Rising seas and structures cause New York City subsidence

New research from the University of Rhode Island and the U.S. Geological Survey has found that New York City is sinking at a rate of 1 to 2 millimeters per year while sea levels rise. The study shows that the pressure from New York City’s massive buildings and skyscrapers is causing the city to be more susceptible to sinking further into the ocean. Some areas in the metropolis were found to be subsiding much faster when scientists modeled the subsidence caused by the pressure that these structures exert on the Earth. Parts of lower Manhattan, Brooklyn, Queens and Long Island all showed signs of subsidence. Sea level rise and increasing storm intensity also contribute to the gradual sinking of land.

The research indicates that increasing construction densification and sea level rise imply increasing inundation hazard. The point of the paper is to raise awareness that every additional high-rise building constructed at coastal, river, or lakefront settings could contribute to future flood risk, and that mitigation strategies may need to be included. The study's researchers say that building mass can be factored into measurements as a cause of subsidence on the Eastern Seaboard of the United States.

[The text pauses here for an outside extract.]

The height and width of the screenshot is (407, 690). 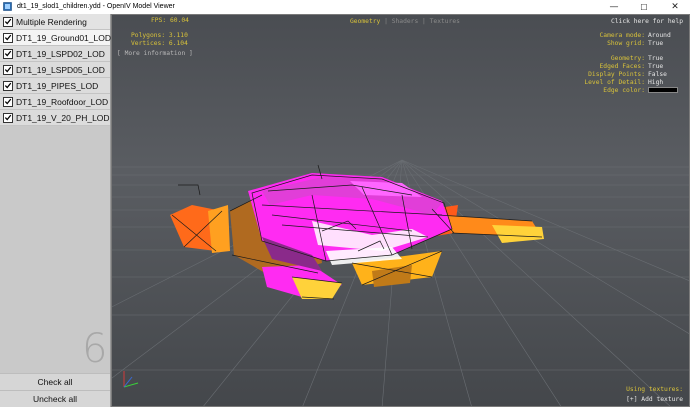 What do you see at coordinates (62, 102) in the screenshot?
I see `layer-label: DT1_19_Roofdoor_LOD` at bounding box center [62, 102].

Global sea level projections show "a clear threat to coastal cities," the study states, with an expected increase worldwide of 7.9 to 23.6 inches by 2050. On U.S. coastline, sea levels are projected to rise 10-12 inches, on average, by 2050, according to a 2022 report released by the National Oceanic and Atmospheric Administration. New York is emblematic of growing coastal cities all over the world that are observed to be subsiding, meaning there is a shared global challenge of mitigation against a growing inundation hazard.